OpenAi RealTime API integrated with Plivo to connect phone calls with customers

Hey devs, I am using openAi realtime from past 4 months. Firstly I used Twilio to connect the realtime api with the users.

However our company based in India and twilio doesn’t provide indian phone numbers I moved to some other Phone calls providers like Plivo for the same use case.

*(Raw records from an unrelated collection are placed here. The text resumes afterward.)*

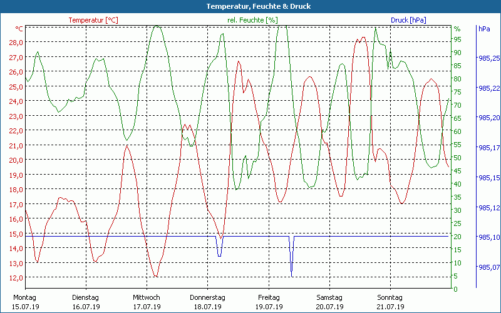The width and height of the screenshot is (501, 313).
Task: Select the Sonntag 21.07.19 date label
Action: tap(390, 302)
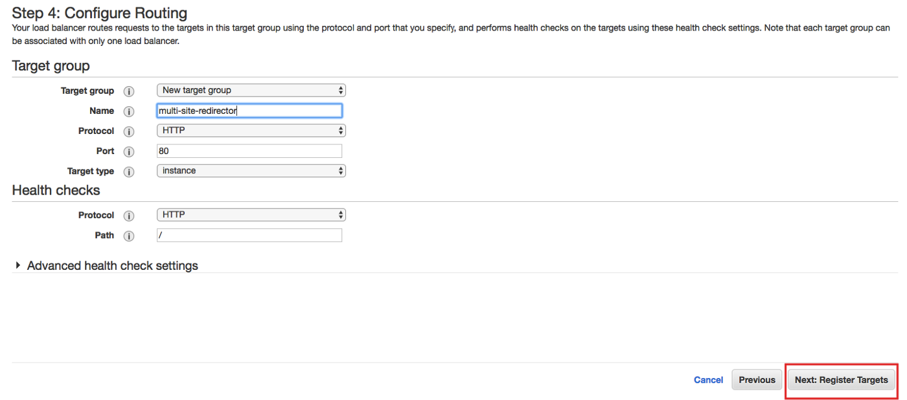This screenshot has width=907, height=400.
Task: Click the info icon next to Target type
Action: point(128,172)
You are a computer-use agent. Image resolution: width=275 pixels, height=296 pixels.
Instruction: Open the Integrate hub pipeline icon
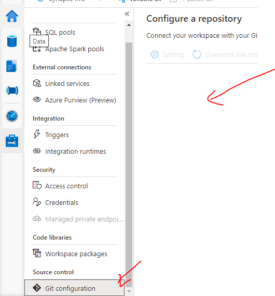12,91
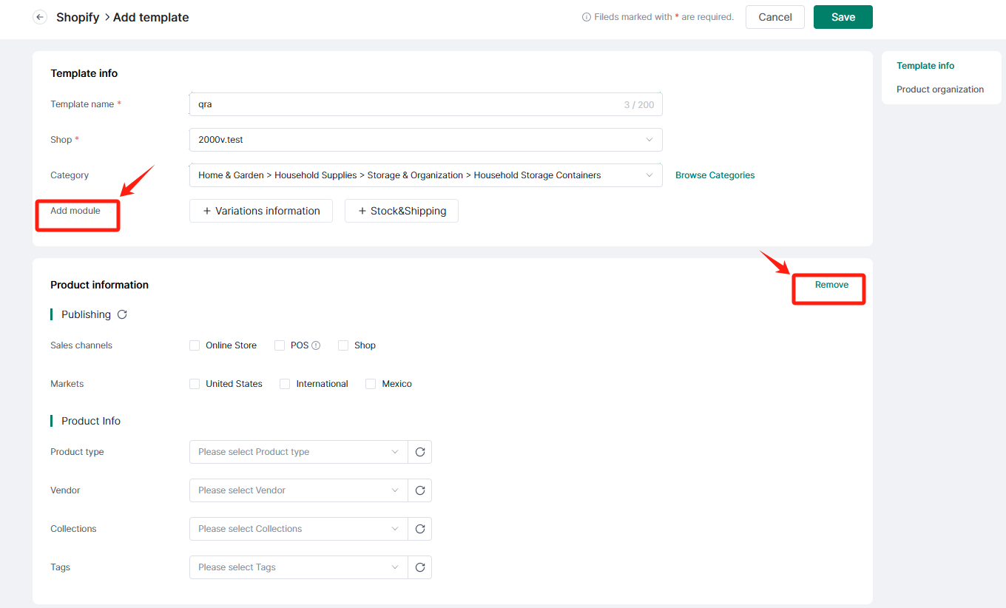1006x608 pixels.
Task: Check the POS sales channel box
Action: click(x=280, y=345)
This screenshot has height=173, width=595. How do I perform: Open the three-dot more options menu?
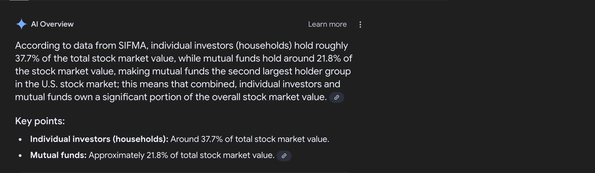point(360,25)
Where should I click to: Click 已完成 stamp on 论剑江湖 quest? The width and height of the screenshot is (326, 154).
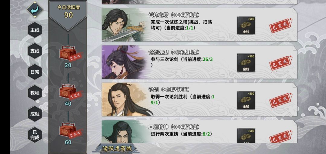click(281, 63)
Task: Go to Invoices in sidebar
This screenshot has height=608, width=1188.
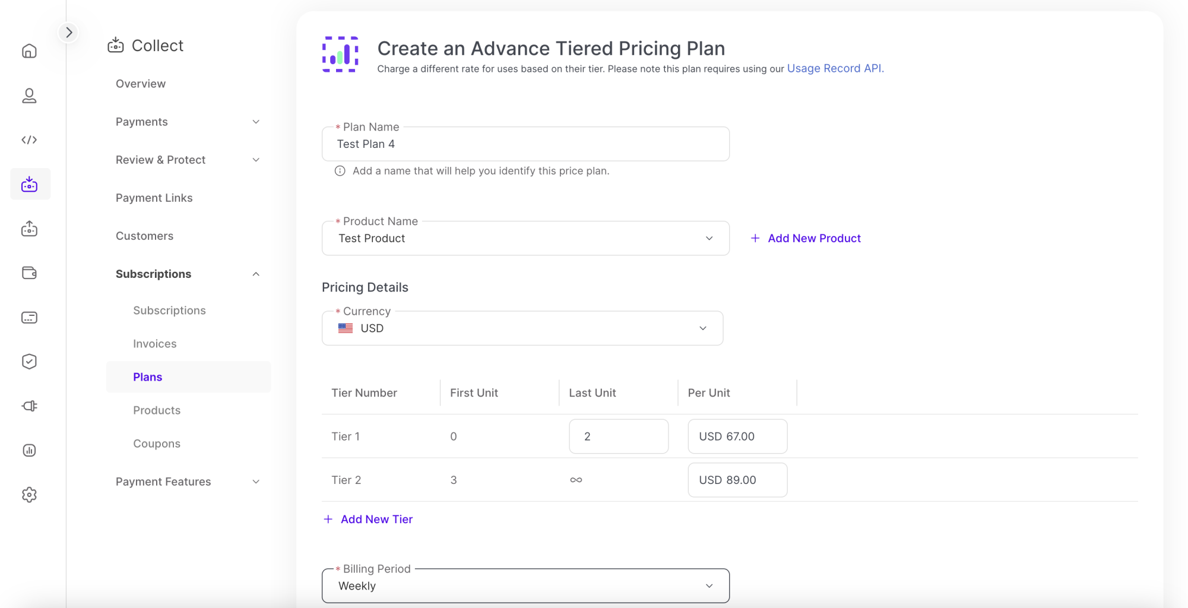Action: click(154, 344)
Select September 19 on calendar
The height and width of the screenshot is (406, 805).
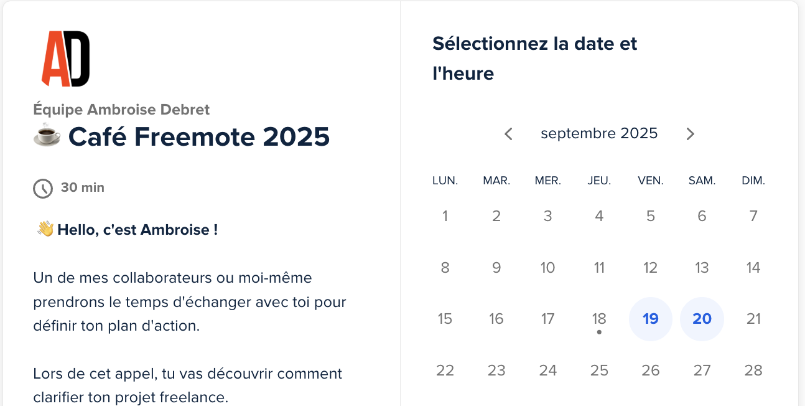(x=651, y=319)
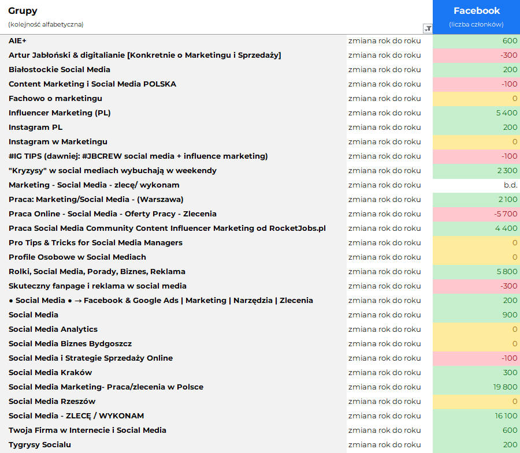520x453 pixels.
Task: Click the 5 800 value for Rolki row
Action: coord(476,272)
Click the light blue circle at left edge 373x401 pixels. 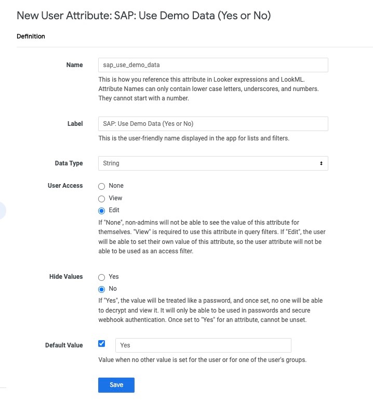[2, 211]
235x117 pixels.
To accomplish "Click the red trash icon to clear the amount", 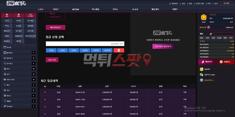I will tap(119, 50).
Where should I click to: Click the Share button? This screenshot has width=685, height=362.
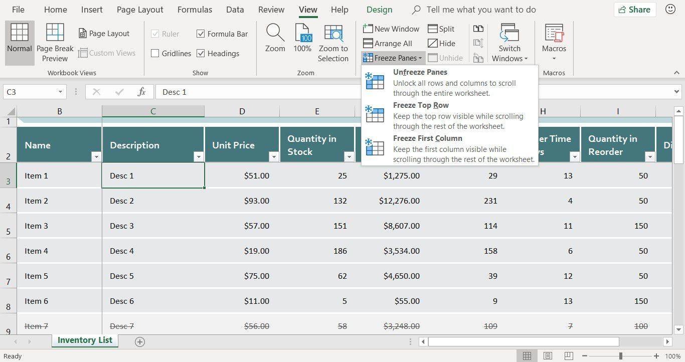[634, 10]
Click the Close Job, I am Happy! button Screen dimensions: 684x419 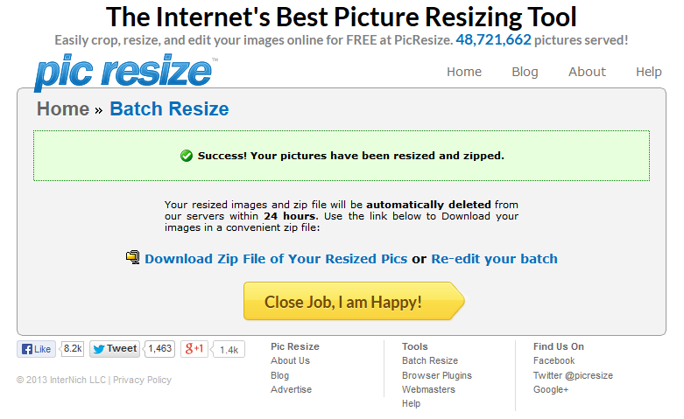tap(354, 301)
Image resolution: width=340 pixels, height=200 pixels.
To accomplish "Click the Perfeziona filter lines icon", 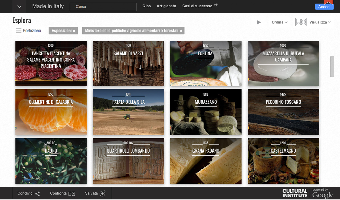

Now the problem that I’m facing is that I’m using G711_ulaw format of Plivo with openAi realtime api however, the model is unable to understand the user’s voice. And acts on its own by assuming that user’s is saying according to the flow of usecase that we provide in instruction.
There is a stream of mute voice that I’m getting from the plivo’s end when user is not saying anything. If I stop sending those mute voice payload to the Plivo and only send the voice of the user, It works well. But in that case model is unable to understand that when user stopped speaking and takes 3-4 extra seconds to give the response back.

Another problem that I’m facing is that on every 4th-5th call. The model stops sending the voice or json to me. I’m unable to understand that why this is happening.

Anybody who can help?

Have you tried using Deepgram? They work well for speech-to-text tasks and might be a good alternative. https://deepgram.com/

sometimes i too observe that behaviour by any chance if the audio is not clear, open ai real time responds with some info in lines with instructions we provided. are you facing the issue every time or its intermittent issue?
but majority of times its fine able to understand in my case I used twilio to fetch the audio stream from a phone call, with the same mu-law audio format.